RAW DATA >>

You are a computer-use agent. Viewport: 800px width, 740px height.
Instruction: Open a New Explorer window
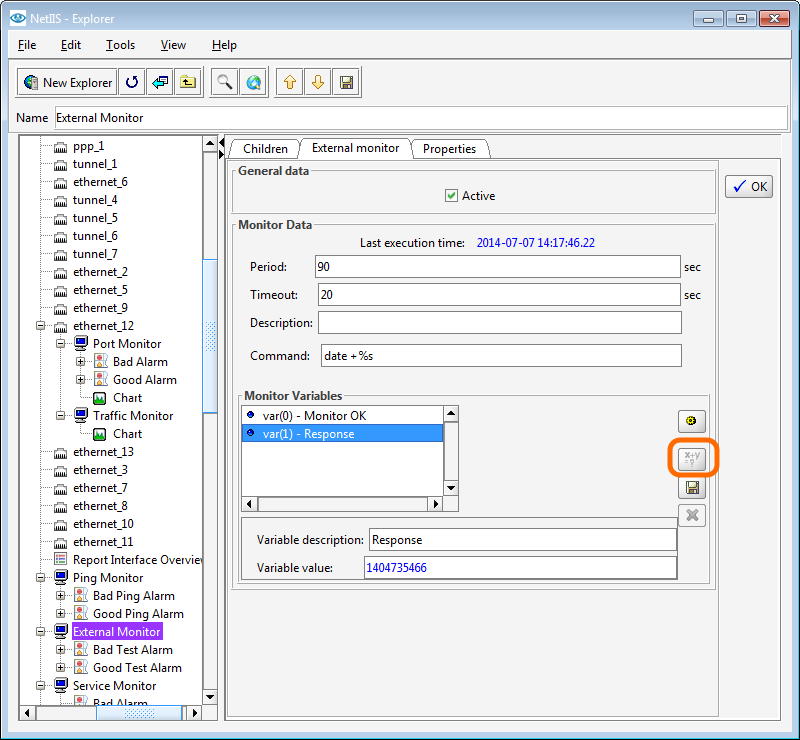click(67, 83)
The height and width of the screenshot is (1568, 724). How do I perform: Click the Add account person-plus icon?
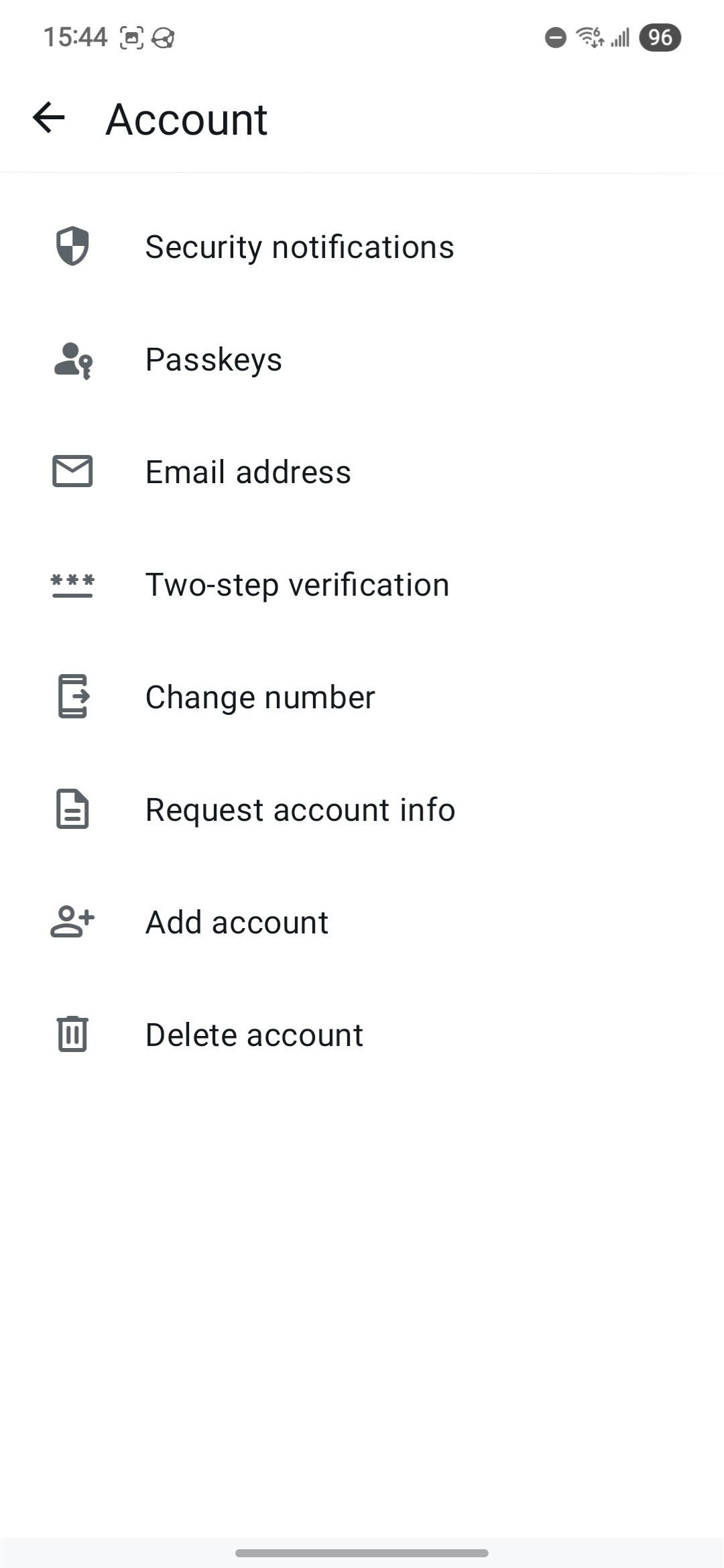72,921
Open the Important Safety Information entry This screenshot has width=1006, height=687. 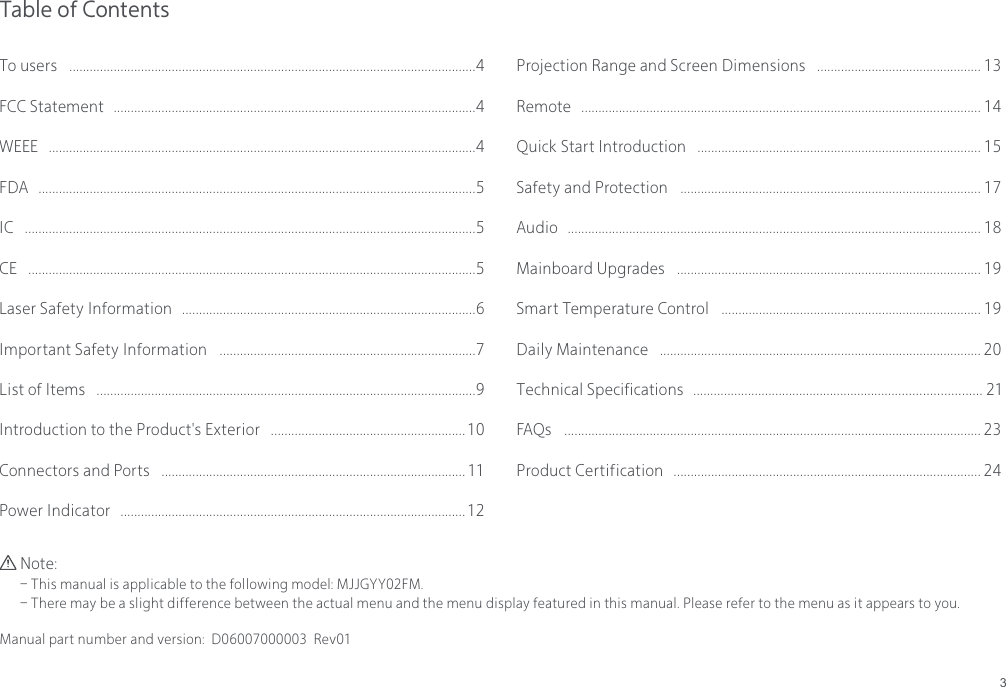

WORK ITEM >> Word-for-word copy, no pictures: write out the entries above in full.

WRITTEN ANSWER >>
You are a computer-use agent. Viewport: 800px width, 740px height.
Instruction: Open a New Explorer window
click(67, 83)
The height and width of the screenshot is (1568, 724). How do I perform: Click the Add account person-plus icon?
72,921
Open the Important Safety Information entry This screenshot has width=1006, height=687. 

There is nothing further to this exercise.